Je sentais la vie s'échapper lentement, ma conscience se brouillant. Mes enfants, mes bébés...

Douleur. Obscurité. Puis lumière.

Je haletai, l'air inondant mes poumons qui avaient cessé de fonctionner. Mon corps semblait se déchirer et se reconstruire simultanément.

"Oh mon dieu, Elena! Enfin tu es réveillée." La voix de Jacey était pleine de larmes.

Mes yeux s'ouvrirent en grand, et le monde semblait... différent. Plus net. J'entendais des pleurs à l'extérieur de la salle d'accouchement, cela ressemblait à Riley. Je pouvais sentir l'odeur d'antiseptique, de sang, de peur, et quelque chose d'autre... mes bébés.

"Les bébés," croassai-je. "Mes bébés—"

"Le premier bébé est en sécurité, mais le deuxième et le troisième sont toujours en toi! Ton cœur s'est arrêté, nous avons failli vous perdre tous les deux! Mais tu t'es réveillée, ton loup te guérit.

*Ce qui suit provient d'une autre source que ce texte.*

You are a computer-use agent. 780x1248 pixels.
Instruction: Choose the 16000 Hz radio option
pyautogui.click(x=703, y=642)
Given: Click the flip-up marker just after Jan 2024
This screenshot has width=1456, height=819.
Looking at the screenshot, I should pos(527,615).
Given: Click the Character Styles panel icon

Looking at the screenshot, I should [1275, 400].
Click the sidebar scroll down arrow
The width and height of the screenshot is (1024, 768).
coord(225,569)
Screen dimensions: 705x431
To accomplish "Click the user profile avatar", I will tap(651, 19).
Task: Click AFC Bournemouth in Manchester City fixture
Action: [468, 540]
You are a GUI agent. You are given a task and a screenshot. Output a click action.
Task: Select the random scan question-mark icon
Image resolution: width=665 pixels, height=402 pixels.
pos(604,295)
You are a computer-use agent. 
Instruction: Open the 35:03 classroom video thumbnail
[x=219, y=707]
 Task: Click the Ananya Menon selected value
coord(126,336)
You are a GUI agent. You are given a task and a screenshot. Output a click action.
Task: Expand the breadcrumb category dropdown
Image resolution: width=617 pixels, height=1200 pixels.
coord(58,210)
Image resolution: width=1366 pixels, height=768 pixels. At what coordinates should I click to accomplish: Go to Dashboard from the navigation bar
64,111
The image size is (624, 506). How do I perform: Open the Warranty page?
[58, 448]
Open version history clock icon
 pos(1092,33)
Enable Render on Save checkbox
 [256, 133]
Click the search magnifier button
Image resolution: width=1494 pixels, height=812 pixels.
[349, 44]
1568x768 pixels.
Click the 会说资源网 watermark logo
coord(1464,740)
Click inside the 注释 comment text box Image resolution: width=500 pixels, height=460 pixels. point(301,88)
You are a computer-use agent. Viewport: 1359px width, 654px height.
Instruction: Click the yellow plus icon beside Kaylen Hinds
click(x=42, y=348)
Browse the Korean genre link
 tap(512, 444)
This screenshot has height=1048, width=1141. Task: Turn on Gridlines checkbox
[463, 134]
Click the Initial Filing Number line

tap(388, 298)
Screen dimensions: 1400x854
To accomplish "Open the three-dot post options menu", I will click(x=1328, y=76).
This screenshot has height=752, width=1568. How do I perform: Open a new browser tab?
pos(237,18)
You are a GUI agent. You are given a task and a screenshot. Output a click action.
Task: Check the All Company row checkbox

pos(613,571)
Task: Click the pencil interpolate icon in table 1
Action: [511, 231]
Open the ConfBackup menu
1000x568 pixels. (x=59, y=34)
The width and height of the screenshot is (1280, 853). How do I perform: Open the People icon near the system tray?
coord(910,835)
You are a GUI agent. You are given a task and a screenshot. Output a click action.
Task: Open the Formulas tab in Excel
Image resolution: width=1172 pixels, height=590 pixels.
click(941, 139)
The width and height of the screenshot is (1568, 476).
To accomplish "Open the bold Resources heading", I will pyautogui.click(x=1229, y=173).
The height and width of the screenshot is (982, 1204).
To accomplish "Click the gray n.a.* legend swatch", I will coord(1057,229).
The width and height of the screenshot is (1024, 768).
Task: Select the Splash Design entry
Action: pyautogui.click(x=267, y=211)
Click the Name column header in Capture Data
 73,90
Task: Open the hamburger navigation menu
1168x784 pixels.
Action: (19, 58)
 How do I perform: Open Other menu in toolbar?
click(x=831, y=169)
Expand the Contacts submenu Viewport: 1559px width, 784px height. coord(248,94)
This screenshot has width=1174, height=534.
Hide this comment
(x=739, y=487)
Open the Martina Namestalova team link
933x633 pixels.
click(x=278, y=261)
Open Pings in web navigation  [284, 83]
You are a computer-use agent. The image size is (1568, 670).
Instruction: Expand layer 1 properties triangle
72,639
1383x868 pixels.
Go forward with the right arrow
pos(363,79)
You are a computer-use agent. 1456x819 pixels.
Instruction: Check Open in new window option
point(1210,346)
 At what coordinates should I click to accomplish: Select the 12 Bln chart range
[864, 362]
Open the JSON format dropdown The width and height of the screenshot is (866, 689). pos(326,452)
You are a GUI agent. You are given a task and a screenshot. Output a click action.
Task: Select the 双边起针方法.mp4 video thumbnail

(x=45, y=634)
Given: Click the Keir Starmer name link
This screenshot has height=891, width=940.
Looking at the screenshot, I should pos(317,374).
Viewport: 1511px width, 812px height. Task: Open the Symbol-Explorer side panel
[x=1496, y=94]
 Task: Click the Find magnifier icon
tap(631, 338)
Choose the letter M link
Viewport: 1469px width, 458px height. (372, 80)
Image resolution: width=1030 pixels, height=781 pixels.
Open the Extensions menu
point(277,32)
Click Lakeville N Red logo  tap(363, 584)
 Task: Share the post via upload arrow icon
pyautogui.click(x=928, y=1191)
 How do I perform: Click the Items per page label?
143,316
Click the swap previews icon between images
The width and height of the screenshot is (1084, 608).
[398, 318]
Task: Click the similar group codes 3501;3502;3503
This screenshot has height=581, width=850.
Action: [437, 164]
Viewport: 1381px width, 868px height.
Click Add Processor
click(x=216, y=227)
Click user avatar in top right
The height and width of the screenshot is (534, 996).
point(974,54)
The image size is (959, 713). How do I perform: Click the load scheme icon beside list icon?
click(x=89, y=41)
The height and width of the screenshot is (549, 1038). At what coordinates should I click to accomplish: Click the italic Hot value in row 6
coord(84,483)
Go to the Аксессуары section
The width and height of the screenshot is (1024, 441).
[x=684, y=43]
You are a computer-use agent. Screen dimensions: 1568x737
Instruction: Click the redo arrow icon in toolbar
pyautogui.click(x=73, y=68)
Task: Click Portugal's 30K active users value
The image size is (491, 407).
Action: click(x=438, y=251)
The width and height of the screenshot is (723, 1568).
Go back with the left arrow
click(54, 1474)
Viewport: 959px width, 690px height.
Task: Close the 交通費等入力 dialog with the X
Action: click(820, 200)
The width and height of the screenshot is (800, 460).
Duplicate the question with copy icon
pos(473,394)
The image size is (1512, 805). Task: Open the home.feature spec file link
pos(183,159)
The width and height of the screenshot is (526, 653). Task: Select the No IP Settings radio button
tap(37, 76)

Tu peux sauver tes enfants!" dit Jacey avec joie.

Je le sentis alors—le changement qui m'envahissait. Le loup en moi s'était réveillé; pendant tant d'années je ne l'avais pas senti, mais en ce moment critique je percevais enfin sa présence. Mon corps se rétablissait continuellement.

"Aide-moi," haletai-je, agrippant le poignet de Jacey. "Aide-moi à sauver mes enfants. Et ensuite aide-moi à disparaître."

"Quoi?" Après un moment de confusion, elle comprit mon intention. "Que veux-tu que je fasse?"

"Dis à tout le monde que je suis morte. Et fais-moi sortir d'ici avec mes enfants. Je ne retournerai jamais auprès de cet homme."

Alors qu'une autre contraction me déchirait, je fis mon choix. Elena Blackwood mourrait cette nuit. Mais moi et mes enfants vivrions—loin de Richard et de sa cruauté.